Tangency

“Tangency: the point at which the line intersects the circle, and the flatness of the paper as it intersects organic form.” - Lauren Simivan & John Shimon

Lauren Semivan & John Shimon

Spring 2021

These images are about physical immersion in the process of making art; entering into a dialog with time, space, and human experience; art as a philosophy of life situated somewhere on a continuum of ideas and people. They address the point of tangency: the point at which the line intersects the circle, and the flatness of the paper as it intersects organic form. The body: fragile, concrete, vulnerable, embarrassing, sensuous, perfect, ugly, repellent, outrageous, universal, mysterious, known. Traces of presence with and without intent. Trace as monument.

 
 

This body of work represents an ongoing collaboration between artists Lauren Semivan and John Shimon. The six to seven and a half foot high photograms were created as the artists lay on hand-sensitized archival paper, which is exposed by the sun in an outdoor setting. The resulting cyanotype prints are washed with a garden hose in an over-sized wooden tray beneath a tree, and hung to dry in a 160 year-old farm outbuilding near Whitelaw, Wisconsin. Often the prints are toned and bleached using a combination of strong black tea and washing soda. 

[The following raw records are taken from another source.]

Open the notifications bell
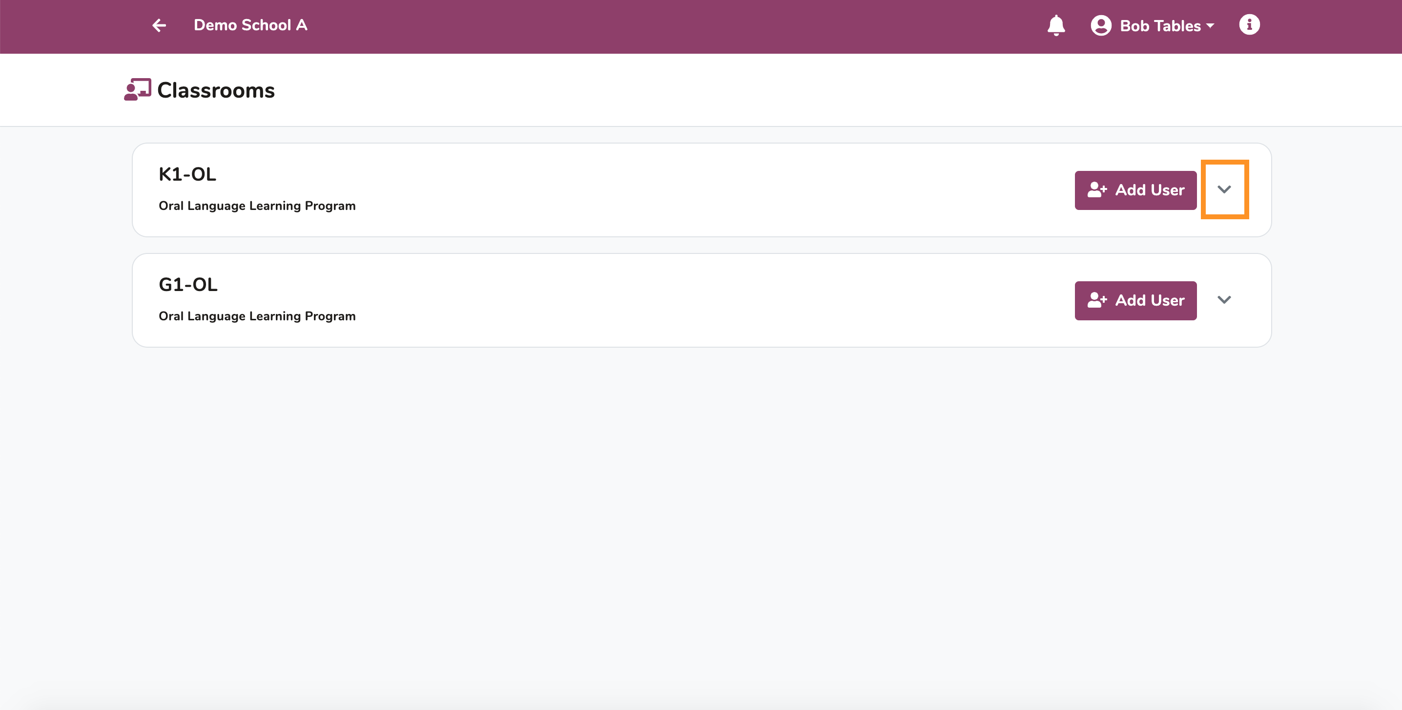This screenshot has height=710, width=1402. click(x=1056, y=25)
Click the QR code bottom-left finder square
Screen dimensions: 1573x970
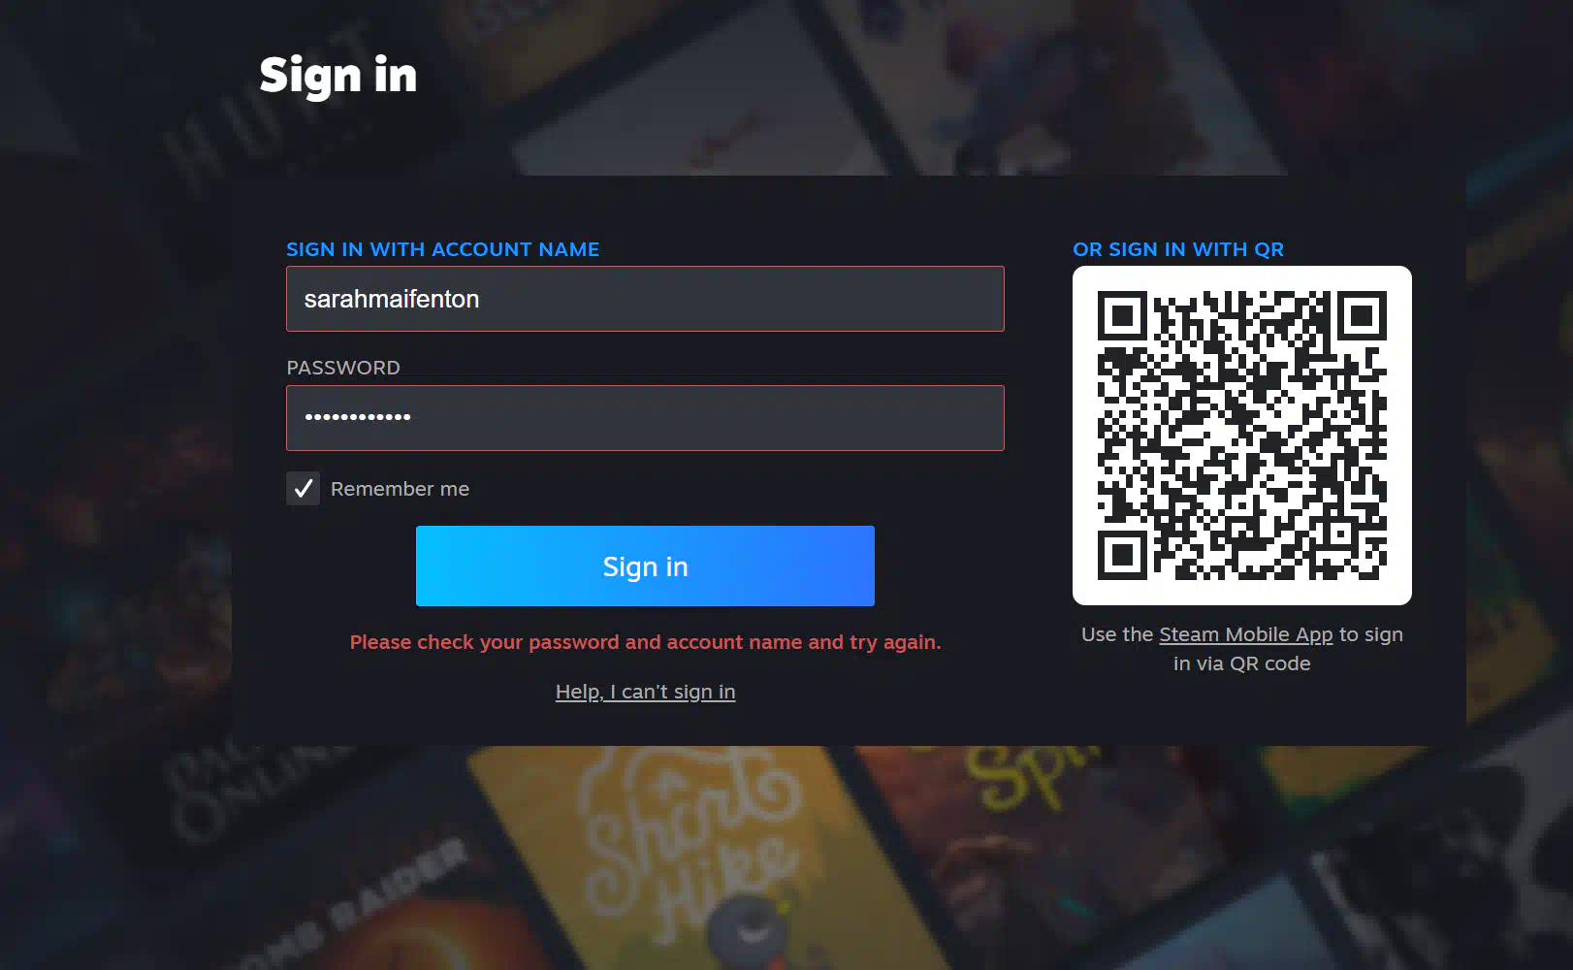(1122, 555)
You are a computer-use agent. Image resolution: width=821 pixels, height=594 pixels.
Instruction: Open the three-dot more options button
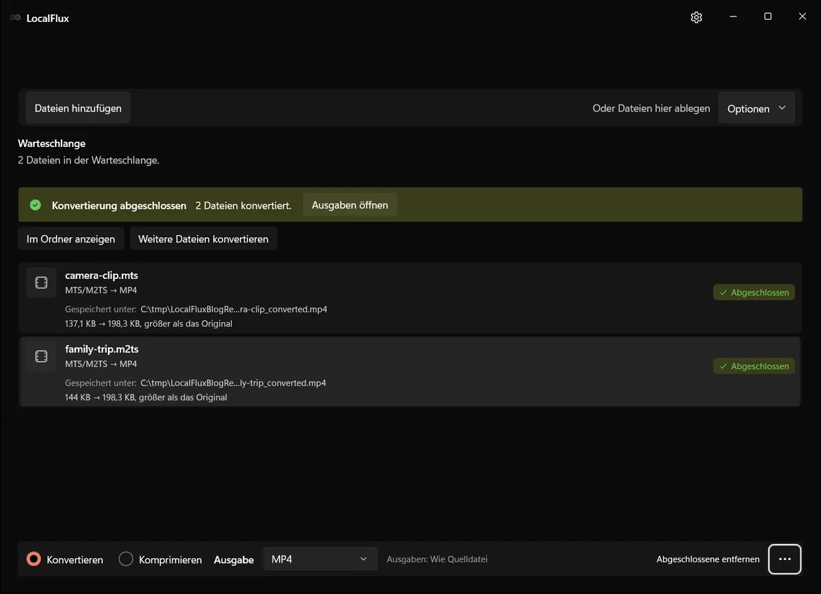tap(785, 559)
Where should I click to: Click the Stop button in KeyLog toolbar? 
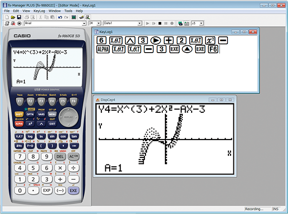click(x=160, y=23)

A reinvestigation of Robert Rauschenberg and Susan Weil’s similar project from 1949 to 1951, Tangency stretches across time, space, and worldly dimensions. Visual associations are made to early cave paintings, 19th century photograms of Anna Atkins, Yves Klein's Anthropometries, Bruce Conner's Angels, the Shroud of Turin, and architectural blueprints. The imprint of the human form is ghostly and translucent, with the process often generating curious bursts of light within the figures.  

Meanwhile, pinhole photographs made simultaneous to the photograms show the gestures from an entirely different perspective. Exposures are often made at ground level where the flat plane of the plywood becomes a line. Light passes through a tiny hole in the camera as these images are recorded without mediation of a lens. The long exposure reveals an aggregate of time as light passes through the pinhole. As a result of the longer duration of the exposure, the images have an unreal, ethereal quality. Clouds move through the sky as insects travel across the ground. Sunlight often shifts dramatically. The pinhole generates an image quite unlike what is seen by the human eye; slowly accumulated on film or on a glass plate inside the camera. Chance events countered by intent create a precarious, farm-y laboratory; one that embraces what the natural environment may lend to the process.